Wiki article on 'Chair of Federal Reserve':
Wiki wrote:Appointment process
As stipulated by the Banking Act of 1935, the President appoints the seven members of the Board of Governors; they must then be confirmed by the Senate and serve for 14 years only .[6] Once appointed, Governors may not be removed from office for their policy opinions.[citation needed]
The chair and vice-chair are chosen by the President from among the sitting Governors for four-year terms; these appointments are also subject to Senate confirmation.[7] By law, the chair reports twice a year to Congress on the Federal Reserve's monetary policy objectives. He or she also testifies before Congress on numerous other issues and meets periodically with the Treasury Secretary.
Wiki Link
Wiki article on 'member governor' of Federal Reserve:
wiki wrote:
As stipulated in the Banking Act of 1935, the Chairman and Vice Chairman of the Board are two of seven members of the Board of Governors who are appointed by the President from among the sitting Governors.[1][2]
The Board of Governors does not receive funding from Congress, and the terms of the seven members of the Board span multiple presidential and congressional terms.

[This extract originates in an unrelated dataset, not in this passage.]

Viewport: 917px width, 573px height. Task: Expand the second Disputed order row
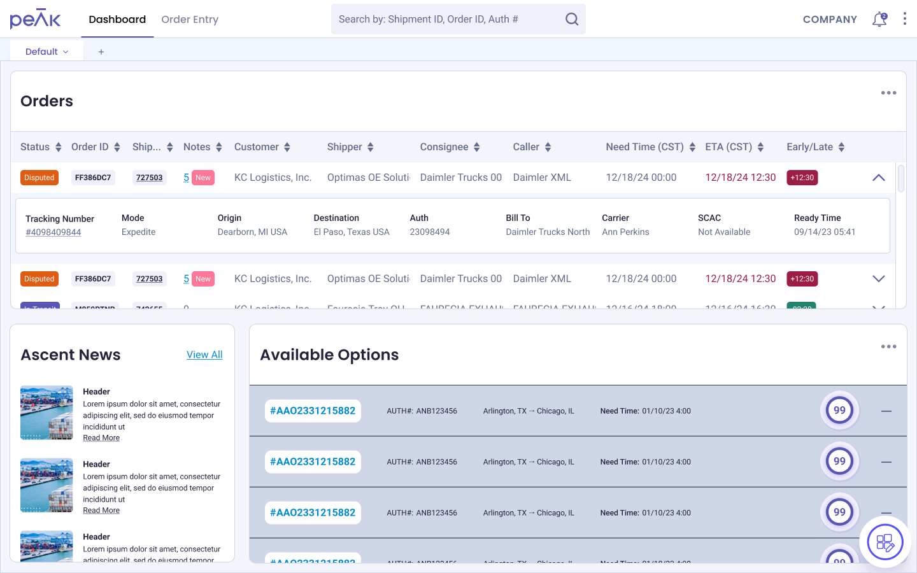point(879,279)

Once a member of the Board of Governors is appointed by the president, he or she functions mostly independently. The Board is required to make an annual report of operations to the Speaker of the U.S. House of Representatives.[3] It also supervises and regulates the operations of the Federal Reserve Banks, and the U.S. banking system in general.

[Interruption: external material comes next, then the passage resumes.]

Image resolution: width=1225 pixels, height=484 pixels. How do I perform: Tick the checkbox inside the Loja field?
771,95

Membership is by statute limited in term, and a member that has served for a full 14 year term is not eligible for reappointment.[4] There are numerous occasions where an individual was appointed to serve the remainder of another member's uncompleted term, and has been reappointed to serve a full 14-year term.[4] Since "upon the expiration of their terms of office, members of the Board shall continue to serve until their successors are appointed and have qualified",[4] it is possible for a member to serve for significantly longer than a full term of 14 years. The law provides for the removal of a member of the Board by the President "for cause".[4]
Wiki Link
So I gather from the above link that before 1977, US President appointed all the governors of Federal Reserve and then chose a chairman and vice-chairman from among them. This was based on a 1935 banking act. It seems that from 1977, US president only proposes the chairman and this chairman is chosen from the existing governors. So, it seems to me that the US President lost the power to appoint the individual member governors of federal reserve from 1977. Correct me if I am reading it wrong.
Anyway, each member seems to have a tenure of 14 years while a congress has a tenure of only 4 years while a president can only have a maximum tenure of 8 years.

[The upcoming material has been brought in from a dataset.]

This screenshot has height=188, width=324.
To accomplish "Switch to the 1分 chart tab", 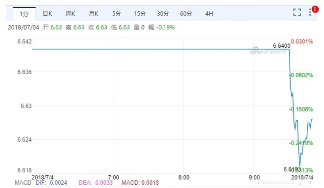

Further, it seems that the Federal Reserve is completely independent body except the power to appoint and dismiss the chairman by the US President. So, it seems that there are not many instruments of control on Federal Reserve by the US govt. Infact, it seems like an independent body to me. It seems that US Govt has no powers to intervene in the workings of Federal Reserve. The US congress or govt does not seem to have any power to oppose the decisions of Federal Reserve.
On the other hand, Federal Reserve can wield the power because it controls the currency of the US. It can contract or expand the currency supply and thereby decide whether there will be depression or inflation.
For example, if the Federal Reserve decides to cut down the money supply, does US congress or US president have any powers to oppose this decision by the Federal Reserve?